WHAT YOU HAVE TO DO: Reproduce the passage of the Kalamata mural article between "Long known for" and "precisely the point.", inclusive.

TEXT SECTION:
A building with the mural entitled “Kalamata” depicting opera legend Maria Callas by artist Kleomenis Kostopoulos is seen in Kalamata town, about 240 kilometers (150 miles) southwest of Athens, Monday, Feb. 9, 2026. (AP) 
A building with the mural entitled “Kalamata” depicting opera legend Maria Callas by artist Kleomenis Kostopoulos is seen in Kalamata town, about 240 kilometers (150 miles) southwest of Athens, Monday, Feb. 9, 2026. (AP) 

Long known for its olives and seaside charm, the southern Greek city of Kalamata has found itself in the spotlight thanks to a towering mural that reimagines legendary soprano Maria Callas as an allegory for the city itself.

The massive artwork on the side of a prominent building in the city center has been named 2025’s “Best Mural of the World” by Street Art Cities, a global platform celebrating street art.

Residents of Kalamata, approximately 240 kilometers (150 miles) southwest of Athens, cultivate the world-renowned olives, figs and grapes that feature prominently on the mural.

That was precisely the point.

INFORMATION SUPPLIED:
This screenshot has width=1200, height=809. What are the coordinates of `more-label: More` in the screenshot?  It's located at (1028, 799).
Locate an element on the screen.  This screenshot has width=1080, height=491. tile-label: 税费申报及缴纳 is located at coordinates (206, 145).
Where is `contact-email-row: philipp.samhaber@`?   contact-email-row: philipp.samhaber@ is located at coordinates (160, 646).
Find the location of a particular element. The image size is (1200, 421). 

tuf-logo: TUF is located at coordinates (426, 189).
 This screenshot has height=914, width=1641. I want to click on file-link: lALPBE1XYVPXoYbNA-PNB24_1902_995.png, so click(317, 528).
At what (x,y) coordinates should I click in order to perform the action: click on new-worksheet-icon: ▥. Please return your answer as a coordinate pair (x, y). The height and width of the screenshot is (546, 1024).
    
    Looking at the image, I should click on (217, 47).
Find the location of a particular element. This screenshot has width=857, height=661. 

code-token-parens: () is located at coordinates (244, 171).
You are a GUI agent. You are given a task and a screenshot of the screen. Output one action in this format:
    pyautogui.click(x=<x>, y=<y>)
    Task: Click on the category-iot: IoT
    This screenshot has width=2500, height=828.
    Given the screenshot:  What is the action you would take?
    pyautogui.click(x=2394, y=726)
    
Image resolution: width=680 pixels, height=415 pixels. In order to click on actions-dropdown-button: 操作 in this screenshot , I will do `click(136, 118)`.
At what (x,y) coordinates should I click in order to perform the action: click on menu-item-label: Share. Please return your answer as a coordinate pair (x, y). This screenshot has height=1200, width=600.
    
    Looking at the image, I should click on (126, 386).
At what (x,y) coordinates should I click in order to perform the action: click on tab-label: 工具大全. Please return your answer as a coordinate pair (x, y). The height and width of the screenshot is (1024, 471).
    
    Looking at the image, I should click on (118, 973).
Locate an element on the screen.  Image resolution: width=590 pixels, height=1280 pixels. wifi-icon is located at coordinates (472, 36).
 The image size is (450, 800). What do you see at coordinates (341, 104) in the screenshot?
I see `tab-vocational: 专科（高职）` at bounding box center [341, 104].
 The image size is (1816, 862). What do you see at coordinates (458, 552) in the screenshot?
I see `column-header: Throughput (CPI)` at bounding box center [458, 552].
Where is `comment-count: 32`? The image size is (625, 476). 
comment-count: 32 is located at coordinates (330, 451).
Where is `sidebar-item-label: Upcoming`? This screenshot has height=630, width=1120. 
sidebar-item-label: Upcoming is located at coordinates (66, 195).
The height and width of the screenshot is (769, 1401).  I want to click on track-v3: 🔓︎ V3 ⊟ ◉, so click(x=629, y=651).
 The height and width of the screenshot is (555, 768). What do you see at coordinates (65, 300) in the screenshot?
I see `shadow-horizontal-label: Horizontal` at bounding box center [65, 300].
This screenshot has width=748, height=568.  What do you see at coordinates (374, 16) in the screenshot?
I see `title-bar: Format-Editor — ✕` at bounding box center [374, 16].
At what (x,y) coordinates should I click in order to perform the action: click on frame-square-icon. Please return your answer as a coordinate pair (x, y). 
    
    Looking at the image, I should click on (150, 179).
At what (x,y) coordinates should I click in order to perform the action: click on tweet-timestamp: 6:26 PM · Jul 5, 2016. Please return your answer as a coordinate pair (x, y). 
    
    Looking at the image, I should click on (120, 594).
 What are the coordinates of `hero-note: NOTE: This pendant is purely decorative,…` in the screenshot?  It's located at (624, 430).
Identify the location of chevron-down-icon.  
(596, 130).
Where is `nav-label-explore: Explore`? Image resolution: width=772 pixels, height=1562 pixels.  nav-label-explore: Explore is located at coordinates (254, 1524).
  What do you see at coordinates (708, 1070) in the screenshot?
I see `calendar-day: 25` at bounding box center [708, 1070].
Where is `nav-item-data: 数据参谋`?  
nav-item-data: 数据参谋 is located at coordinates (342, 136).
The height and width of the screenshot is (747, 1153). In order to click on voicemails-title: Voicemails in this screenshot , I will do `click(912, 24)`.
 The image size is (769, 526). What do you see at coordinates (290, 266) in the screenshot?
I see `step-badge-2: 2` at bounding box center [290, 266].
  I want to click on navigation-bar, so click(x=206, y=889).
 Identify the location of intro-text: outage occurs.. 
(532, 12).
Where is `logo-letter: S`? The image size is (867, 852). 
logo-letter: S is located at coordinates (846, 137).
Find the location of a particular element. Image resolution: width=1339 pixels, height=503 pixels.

RESPONSE FOR THIS EXERCISE:
Long known for its olives and seaside charm, the southern Greek city of Kalamata has found itself in the spotlight thanks to a towering mural that reimagines legendary soprano Maria Callas as an allegory for the city itself.

The massive artwork on the side of a prominent building in the city center has been named 2025’s “Best Mural of the World” by Street Art Cities, a global platform celebrating street art.

Residents of Kalamata, approximately 240 kilometers (150 miles) southwest of Athens, cultivate the world-renowned olives, figs and grapes that feature prominently on the mural.

That was precisely the point.